### Stored entries
********************

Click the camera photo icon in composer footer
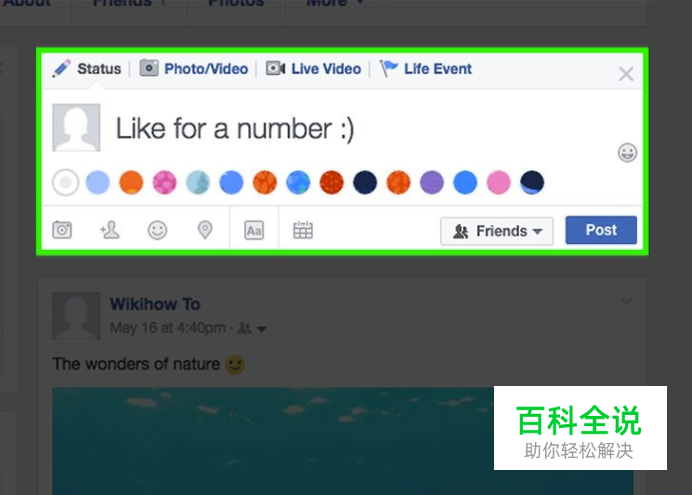This screenshot has height=495, width=692. tap(62, 230)
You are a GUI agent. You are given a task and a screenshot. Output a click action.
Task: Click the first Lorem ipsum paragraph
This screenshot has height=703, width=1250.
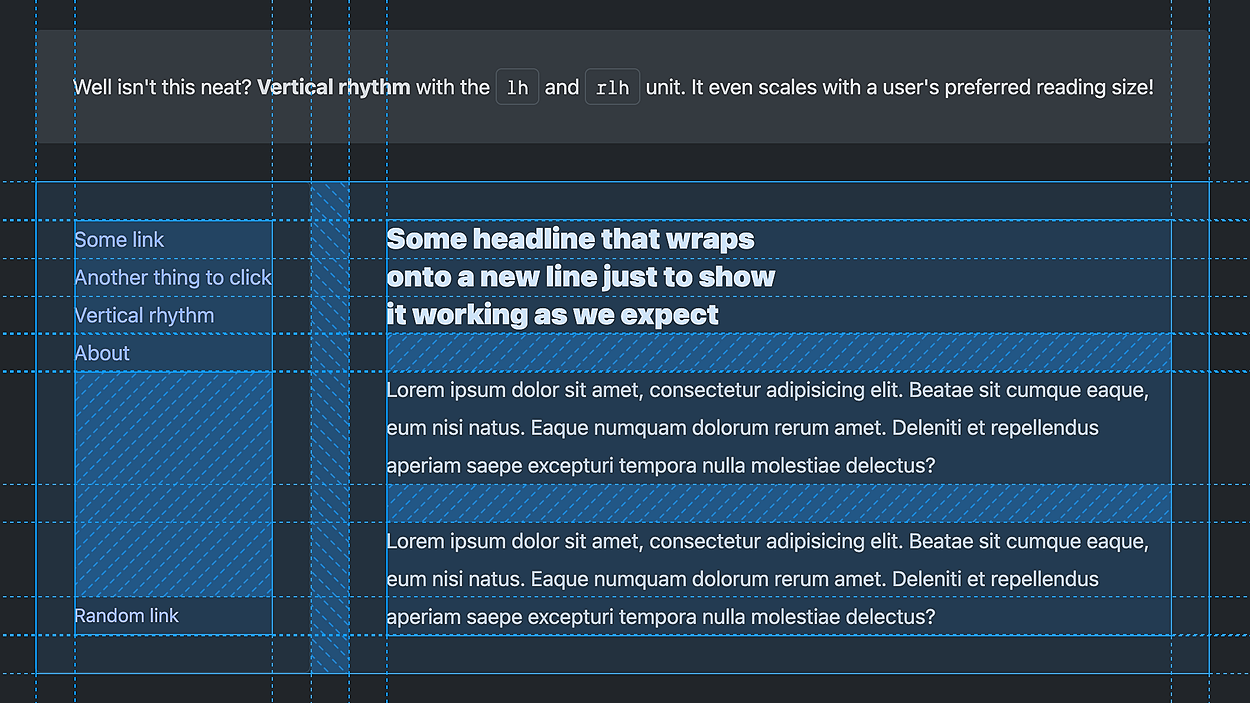[x=767, y=428]
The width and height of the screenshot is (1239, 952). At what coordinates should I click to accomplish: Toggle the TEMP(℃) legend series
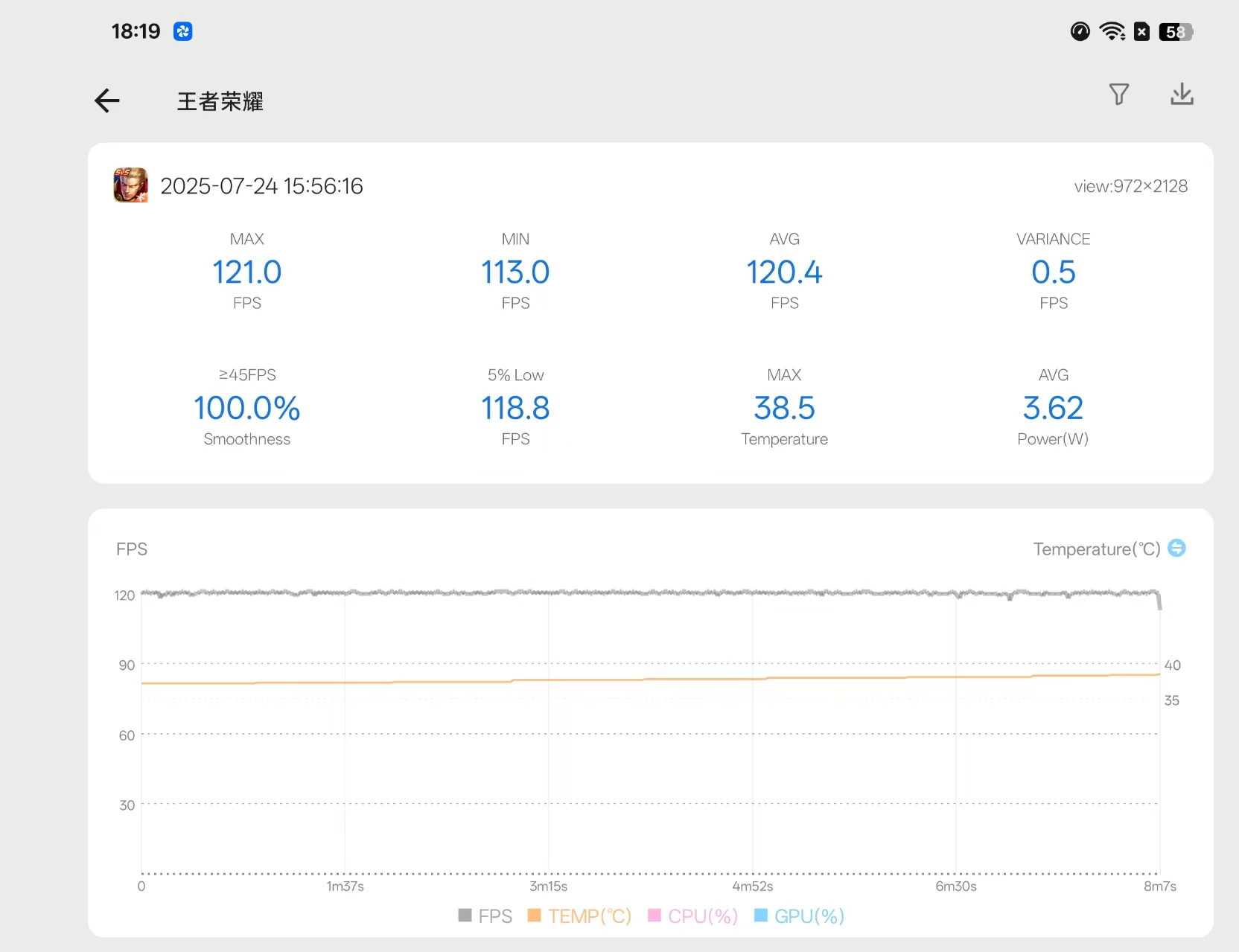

********************

Please change "GUI agent" to "interface agent" throughout the listing, keep everything else the same, and leave the pictures out.

### FINAL RESULT
Click the camera photo icon in composer footer
This screenshot has height=495, width=692. tap(62, 230)
You are a interface agent. You are given a task and a screenshot. Output a click action.
Task: Click the first Lorem ipsum paragraph
This screenshot has height=703, width=1250.
[x=767, y=428]
The width and height of the screenshot is (1239, 952). At what coordinates should I click to accomplish: Toggle the TEMP(℃) legend series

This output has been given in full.